Task prompt ▸ Exactly as they appear below, repeat the lines from the one with "The width and height of the screenshot is (897, 588)." through the one with "Task: Open the 面试安排 interview schedule", and no others.

:: Task input

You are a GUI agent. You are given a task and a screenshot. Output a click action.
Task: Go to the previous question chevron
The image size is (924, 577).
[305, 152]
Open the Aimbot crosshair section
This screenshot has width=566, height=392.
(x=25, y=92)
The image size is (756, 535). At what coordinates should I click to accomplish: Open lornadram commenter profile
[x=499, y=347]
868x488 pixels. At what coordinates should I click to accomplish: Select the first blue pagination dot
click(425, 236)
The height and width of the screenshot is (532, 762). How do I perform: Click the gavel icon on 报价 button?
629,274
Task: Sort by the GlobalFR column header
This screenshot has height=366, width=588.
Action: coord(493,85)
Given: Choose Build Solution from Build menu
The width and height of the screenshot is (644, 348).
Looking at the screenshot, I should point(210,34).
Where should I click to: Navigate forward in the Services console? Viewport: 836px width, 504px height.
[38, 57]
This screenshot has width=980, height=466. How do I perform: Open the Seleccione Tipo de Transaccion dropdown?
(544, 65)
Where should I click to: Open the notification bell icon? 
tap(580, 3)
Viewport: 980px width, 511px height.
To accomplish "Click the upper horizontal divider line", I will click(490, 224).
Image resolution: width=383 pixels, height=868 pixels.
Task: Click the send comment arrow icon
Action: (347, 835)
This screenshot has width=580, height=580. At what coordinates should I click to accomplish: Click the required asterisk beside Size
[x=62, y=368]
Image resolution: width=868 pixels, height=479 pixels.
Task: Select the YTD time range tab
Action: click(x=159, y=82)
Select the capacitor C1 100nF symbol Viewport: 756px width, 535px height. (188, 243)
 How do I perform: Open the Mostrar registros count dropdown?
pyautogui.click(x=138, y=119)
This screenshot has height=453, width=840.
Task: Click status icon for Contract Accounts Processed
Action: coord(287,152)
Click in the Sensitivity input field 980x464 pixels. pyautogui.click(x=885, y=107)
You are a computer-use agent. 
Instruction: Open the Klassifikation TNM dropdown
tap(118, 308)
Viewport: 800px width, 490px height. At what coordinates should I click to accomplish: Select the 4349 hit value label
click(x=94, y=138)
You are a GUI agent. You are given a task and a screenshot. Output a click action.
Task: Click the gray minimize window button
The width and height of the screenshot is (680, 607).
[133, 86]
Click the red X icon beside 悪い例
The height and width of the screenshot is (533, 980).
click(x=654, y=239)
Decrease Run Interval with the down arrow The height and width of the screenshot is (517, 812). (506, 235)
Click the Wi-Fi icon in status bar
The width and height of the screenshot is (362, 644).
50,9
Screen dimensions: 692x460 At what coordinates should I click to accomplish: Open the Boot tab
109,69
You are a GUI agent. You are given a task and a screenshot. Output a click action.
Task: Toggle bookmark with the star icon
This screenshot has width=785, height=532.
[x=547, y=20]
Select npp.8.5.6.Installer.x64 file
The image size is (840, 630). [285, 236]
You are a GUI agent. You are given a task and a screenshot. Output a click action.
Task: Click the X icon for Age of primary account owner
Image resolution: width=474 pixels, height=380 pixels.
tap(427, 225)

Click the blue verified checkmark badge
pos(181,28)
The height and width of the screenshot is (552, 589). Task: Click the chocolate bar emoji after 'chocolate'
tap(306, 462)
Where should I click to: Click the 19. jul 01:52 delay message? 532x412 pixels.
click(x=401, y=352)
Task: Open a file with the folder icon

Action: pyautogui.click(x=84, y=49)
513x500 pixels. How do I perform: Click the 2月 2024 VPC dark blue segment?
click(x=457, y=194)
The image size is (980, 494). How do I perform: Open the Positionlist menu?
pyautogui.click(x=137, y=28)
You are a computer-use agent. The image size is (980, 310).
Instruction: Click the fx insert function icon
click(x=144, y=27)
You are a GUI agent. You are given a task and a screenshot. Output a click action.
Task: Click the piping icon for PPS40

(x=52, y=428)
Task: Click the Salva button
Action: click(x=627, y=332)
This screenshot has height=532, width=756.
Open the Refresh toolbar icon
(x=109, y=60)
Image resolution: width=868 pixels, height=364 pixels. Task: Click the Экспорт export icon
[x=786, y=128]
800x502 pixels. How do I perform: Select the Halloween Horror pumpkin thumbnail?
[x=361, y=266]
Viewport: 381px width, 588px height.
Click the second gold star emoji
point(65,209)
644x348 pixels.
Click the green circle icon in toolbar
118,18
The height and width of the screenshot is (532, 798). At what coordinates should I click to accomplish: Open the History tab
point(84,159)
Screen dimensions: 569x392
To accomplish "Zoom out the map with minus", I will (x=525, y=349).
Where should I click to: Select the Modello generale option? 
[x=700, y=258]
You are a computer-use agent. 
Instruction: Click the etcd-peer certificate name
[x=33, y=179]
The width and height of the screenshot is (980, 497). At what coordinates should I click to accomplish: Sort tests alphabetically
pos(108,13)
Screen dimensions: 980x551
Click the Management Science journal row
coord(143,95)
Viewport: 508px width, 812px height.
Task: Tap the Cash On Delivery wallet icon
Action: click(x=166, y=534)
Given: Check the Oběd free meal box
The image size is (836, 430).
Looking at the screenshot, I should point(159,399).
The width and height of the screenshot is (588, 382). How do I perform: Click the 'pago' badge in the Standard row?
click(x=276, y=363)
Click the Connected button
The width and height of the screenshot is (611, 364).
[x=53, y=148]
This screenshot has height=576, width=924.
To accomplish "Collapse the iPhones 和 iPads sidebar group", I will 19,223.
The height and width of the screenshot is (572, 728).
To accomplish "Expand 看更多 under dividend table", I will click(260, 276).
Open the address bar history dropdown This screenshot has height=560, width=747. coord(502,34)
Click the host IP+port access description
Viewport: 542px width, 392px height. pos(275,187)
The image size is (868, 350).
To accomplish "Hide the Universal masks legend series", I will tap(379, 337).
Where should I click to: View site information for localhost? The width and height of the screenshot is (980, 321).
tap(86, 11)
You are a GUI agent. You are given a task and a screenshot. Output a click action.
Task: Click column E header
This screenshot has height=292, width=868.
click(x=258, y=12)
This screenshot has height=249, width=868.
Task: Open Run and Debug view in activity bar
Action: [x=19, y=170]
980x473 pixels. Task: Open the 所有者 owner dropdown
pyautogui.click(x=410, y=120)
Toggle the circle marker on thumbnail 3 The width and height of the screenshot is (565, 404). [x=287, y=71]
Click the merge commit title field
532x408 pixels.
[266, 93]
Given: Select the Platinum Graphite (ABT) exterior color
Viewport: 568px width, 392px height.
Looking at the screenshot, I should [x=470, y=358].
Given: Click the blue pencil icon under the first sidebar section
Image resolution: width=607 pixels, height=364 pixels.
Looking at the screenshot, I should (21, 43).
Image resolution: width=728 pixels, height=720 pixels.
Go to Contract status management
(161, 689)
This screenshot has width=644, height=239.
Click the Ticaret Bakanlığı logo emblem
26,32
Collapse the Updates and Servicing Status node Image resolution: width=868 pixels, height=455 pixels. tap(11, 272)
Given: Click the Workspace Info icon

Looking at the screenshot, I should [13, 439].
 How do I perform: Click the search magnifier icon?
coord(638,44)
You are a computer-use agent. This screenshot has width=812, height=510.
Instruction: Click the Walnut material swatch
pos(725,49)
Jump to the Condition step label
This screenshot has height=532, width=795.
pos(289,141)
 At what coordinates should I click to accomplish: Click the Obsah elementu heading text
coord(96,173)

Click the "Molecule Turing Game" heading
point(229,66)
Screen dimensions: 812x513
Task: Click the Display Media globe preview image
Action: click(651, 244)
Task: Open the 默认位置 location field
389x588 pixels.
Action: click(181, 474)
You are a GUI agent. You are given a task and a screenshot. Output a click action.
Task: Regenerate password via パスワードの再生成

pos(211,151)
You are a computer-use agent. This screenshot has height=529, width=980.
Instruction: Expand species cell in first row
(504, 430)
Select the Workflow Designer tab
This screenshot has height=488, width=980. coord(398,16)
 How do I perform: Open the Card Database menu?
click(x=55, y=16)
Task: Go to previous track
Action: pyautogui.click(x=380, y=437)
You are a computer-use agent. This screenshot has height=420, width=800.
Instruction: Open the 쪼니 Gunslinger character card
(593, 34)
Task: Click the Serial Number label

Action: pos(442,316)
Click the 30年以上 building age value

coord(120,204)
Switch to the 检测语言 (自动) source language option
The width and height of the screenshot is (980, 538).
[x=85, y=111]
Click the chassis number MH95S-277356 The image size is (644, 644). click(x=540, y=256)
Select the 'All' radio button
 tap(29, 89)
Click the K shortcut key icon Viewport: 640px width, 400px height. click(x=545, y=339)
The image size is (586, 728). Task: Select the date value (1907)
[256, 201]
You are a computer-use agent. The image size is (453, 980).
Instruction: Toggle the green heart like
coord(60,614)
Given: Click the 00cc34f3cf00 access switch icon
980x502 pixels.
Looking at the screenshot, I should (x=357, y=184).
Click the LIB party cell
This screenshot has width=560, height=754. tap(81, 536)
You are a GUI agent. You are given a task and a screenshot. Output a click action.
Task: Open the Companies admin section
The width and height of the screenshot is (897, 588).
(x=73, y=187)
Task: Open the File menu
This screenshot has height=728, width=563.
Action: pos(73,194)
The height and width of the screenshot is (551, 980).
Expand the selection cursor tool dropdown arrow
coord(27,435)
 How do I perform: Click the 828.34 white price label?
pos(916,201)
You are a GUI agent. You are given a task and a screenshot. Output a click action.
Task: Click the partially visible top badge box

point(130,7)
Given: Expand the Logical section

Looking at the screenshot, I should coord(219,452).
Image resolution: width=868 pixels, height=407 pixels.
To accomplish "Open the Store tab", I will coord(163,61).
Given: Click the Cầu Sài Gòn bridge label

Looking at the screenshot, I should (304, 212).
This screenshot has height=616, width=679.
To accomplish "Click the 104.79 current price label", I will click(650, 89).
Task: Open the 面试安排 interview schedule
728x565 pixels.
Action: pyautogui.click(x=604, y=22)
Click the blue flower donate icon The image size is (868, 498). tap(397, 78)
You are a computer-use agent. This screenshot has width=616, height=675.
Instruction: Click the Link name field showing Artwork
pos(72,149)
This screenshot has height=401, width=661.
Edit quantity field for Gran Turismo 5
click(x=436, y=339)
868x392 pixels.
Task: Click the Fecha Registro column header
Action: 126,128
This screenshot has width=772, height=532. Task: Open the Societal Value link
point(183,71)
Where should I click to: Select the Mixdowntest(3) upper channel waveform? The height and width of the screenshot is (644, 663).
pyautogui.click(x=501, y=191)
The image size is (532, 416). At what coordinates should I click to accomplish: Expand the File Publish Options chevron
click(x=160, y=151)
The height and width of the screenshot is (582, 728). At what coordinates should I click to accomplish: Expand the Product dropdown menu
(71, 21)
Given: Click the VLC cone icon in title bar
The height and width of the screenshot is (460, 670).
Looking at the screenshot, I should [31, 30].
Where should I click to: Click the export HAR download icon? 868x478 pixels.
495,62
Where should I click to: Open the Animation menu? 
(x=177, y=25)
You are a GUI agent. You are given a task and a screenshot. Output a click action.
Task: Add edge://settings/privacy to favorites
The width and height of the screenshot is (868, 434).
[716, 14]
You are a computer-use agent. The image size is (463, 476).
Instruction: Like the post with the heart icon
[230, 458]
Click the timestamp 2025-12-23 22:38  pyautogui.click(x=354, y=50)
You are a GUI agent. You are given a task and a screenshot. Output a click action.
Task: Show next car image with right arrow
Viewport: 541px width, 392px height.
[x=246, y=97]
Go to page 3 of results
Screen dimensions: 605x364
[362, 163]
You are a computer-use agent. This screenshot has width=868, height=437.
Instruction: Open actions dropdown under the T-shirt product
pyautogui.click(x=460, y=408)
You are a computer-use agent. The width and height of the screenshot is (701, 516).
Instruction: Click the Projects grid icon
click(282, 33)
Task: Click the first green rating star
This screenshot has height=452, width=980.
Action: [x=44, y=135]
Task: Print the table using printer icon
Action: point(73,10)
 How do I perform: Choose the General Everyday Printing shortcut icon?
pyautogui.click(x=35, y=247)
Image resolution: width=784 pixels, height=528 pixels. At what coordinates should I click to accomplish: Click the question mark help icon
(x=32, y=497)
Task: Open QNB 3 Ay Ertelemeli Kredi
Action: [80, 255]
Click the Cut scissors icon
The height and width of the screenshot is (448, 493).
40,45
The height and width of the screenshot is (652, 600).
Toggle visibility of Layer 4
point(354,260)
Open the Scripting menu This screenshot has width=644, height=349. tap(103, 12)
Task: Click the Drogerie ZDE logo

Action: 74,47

::::

Task response ▸
The width and height of the screenshot is (897, 588).
(x=73, y=187)
Task: Open the File menu
This screenshot has height=728, width=563.
Action: pos(73,194)
The height and width of the screenshot is (551, 980).
Expand the selection cursor tool dropdown arrow
coord(27,435)
 How do I perform: Click the 828.34 white price label?
pos(916,201)
You are a GUI agent. You are given a task and a screenshot. Output a click action.
Task: Click the partially visible top badge box

point(130,7)
Given: Expand the Logical section

Looking at the screenshot, I should coord(219,452).
Image resolution: width=868 pixels, height=407 pixels.
To accomplish "Open the Store tab", I will coord(163,61).
Given: Click the Cầu Sài Gòn bridge label

Looking at the screenshot, I should (304, 212).
This screenshot has height=616, width=679.
To accomplish "Click the 104.79 current price label", I will click(650, 89).
Task: Open the 面试安排 interview schedule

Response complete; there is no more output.